Perbanyak Sekolah Informal
Kebijakan tentang ditambahnya peluang pendidikan informal memang tengah gencar-gencarnya disosialisasikan oleh pemerintah. Jika saja kita mampu mengapresiasi kebijakan itu secara positif, maka tak harus ada lagi istilah putus sekolah karena kekurangan biaya, tak punya baju seragam, gedung sekolahnya jauh di gunung atau mungkin nyaris roboh. Sekolah informal bisa dilakukan di mana saja dan oleh siapa saja yang memiliki pengetahuan.Pendidikan bukanlah monopoli sekolah formal. Terlebih jika terkait dengan “masa depan” finansial, hubungan antara pendidikan formal dan pekerjaan seringkali tak beriringan. Semuanya sangat tergantung pada kemauan belajar, kerja keras, dan adaptasi anak-anak terhadap perkembangan zaman.

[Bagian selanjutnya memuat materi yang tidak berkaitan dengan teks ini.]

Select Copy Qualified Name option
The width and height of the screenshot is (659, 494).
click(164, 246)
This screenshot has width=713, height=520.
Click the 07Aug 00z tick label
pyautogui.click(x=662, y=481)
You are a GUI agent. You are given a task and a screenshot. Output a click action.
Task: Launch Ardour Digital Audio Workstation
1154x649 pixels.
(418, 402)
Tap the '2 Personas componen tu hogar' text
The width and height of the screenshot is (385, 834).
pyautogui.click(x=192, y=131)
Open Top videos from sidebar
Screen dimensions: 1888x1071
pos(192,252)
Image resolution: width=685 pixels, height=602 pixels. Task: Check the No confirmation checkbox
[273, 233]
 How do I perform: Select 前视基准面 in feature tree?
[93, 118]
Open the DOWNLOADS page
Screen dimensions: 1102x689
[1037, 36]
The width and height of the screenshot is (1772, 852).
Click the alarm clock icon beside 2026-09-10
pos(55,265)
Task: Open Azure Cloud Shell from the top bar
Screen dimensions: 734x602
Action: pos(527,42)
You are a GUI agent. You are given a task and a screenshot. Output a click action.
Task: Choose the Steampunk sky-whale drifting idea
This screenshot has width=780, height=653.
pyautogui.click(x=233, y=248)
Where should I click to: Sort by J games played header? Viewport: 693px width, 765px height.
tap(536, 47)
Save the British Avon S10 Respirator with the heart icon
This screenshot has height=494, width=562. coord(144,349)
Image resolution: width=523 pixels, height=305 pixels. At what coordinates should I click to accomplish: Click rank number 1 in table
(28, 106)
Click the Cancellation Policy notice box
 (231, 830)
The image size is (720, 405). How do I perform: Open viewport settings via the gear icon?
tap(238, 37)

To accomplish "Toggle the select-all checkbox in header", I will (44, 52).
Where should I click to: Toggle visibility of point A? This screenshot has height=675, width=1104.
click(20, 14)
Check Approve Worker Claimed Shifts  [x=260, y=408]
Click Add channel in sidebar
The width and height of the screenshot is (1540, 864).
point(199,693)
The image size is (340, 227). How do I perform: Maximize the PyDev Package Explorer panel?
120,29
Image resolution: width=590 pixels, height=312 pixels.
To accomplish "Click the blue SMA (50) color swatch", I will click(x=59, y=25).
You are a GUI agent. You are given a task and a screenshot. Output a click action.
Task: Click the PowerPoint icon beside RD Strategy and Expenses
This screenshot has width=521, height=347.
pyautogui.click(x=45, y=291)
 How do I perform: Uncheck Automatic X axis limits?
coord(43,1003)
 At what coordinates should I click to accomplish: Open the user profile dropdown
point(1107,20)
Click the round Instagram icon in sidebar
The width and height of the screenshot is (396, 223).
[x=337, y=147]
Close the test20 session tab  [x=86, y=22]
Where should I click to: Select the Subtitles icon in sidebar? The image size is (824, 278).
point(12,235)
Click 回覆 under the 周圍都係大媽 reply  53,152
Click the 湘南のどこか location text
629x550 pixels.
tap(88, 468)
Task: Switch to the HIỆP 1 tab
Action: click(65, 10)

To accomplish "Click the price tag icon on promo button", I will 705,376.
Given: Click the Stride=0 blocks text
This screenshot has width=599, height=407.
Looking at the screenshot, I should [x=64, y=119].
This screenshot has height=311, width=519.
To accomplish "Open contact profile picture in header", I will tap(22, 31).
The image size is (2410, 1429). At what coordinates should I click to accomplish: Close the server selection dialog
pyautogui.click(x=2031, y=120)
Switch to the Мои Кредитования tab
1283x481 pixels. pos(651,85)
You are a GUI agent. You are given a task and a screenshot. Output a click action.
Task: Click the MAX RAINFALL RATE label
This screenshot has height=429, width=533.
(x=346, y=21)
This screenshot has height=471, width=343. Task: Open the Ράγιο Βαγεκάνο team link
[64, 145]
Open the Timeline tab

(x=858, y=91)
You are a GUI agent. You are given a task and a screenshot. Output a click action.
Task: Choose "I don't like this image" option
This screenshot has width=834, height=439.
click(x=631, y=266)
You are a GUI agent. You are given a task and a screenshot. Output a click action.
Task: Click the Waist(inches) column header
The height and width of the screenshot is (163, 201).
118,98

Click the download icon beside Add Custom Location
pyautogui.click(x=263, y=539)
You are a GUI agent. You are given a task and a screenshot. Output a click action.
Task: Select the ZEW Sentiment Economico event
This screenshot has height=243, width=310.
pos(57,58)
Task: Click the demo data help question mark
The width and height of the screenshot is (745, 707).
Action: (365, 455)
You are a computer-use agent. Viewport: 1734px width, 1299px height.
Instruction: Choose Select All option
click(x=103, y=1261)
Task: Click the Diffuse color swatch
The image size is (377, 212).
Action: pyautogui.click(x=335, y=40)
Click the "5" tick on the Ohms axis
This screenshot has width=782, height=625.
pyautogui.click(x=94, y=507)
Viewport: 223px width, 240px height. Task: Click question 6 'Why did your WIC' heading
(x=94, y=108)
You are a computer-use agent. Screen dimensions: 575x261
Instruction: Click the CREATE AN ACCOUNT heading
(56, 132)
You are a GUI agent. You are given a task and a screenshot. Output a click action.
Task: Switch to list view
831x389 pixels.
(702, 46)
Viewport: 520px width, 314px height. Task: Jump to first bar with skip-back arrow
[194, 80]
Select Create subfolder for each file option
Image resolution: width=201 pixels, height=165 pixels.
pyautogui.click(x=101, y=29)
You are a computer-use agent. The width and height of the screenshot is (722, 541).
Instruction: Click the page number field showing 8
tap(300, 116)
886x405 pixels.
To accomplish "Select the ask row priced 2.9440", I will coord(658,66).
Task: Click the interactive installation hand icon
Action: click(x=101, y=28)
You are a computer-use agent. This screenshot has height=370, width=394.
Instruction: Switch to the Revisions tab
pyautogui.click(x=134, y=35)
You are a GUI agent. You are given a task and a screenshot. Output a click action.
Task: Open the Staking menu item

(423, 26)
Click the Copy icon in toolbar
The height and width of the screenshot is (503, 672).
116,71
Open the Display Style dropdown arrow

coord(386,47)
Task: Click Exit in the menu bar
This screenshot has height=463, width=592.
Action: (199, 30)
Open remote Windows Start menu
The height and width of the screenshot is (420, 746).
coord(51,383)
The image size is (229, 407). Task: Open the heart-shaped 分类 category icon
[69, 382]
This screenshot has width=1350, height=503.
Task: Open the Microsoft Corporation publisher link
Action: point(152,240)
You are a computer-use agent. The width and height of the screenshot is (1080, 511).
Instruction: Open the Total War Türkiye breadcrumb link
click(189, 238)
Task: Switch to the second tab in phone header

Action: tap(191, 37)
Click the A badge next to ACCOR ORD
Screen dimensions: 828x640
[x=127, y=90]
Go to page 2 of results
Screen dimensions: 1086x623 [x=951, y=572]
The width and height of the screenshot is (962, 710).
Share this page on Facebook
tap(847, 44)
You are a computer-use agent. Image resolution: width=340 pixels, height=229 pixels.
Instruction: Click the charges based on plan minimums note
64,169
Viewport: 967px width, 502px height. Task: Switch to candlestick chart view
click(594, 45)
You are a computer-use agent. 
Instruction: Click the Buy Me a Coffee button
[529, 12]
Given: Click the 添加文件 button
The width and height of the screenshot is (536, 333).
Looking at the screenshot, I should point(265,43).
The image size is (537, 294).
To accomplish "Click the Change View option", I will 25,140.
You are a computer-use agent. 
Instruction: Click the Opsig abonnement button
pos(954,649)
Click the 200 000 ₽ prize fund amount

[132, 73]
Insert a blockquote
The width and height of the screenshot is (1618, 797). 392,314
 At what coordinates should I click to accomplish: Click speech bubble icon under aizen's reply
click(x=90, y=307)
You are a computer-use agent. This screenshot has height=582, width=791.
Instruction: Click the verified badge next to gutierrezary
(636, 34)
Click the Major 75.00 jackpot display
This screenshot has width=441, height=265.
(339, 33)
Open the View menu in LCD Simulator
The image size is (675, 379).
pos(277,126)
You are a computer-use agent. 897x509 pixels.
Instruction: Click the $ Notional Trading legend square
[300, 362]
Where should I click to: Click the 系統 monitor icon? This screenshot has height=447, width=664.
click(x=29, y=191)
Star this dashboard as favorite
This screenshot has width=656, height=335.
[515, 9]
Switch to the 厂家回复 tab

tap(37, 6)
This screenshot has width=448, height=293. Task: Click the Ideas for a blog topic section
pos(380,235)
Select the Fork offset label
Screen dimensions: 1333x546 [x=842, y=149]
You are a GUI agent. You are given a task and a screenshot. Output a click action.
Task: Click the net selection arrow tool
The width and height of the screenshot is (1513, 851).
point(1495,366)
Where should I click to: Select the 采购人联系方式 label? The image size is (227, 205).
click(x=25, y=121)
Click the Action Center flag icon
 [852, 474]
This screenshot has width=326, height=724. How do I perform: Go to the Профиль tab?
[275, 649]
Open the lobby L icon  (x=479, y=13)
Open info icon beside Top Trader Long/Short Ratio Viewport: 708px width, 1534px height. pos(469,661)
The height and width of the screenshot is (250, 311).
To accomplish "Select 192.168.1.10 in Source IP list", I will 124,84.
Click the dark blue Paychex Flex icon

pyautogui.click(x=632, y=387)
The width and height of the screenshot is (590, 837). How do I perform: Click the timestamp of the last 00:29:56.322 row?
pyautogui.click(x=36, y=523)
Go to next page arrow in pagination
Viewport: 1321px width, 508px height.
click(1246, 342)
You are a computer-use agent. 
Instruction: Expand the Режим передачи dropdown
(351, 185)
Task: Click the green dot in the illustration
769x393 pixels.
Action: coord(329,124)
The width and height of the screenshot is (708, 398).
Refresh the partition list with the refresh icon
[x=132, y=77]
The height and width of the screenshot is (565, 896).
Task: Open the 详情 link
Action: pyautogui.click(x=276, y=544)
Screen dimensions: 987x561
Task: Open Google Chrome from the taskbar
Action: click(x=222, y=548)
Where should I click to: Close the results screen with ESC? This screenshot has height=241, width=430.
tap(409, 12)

Seorang petani lulusan sekolah dasar, karena kegigihannya bisa hidup berkecukupan hanya dengan menanam sayuran, TAPI sarjana yang sudah dua tahun lebih lulus dari perguruan tinggi, karena tak punya skill yang memadai untuk memasuki pasar kerja atau mungkin terlalu pilih-pilih pekerjaan, bisa jadi masih saja jadi pengangguran. Semua sangat relatif jika ukurannya adalah kesuksesan masa depan finansial.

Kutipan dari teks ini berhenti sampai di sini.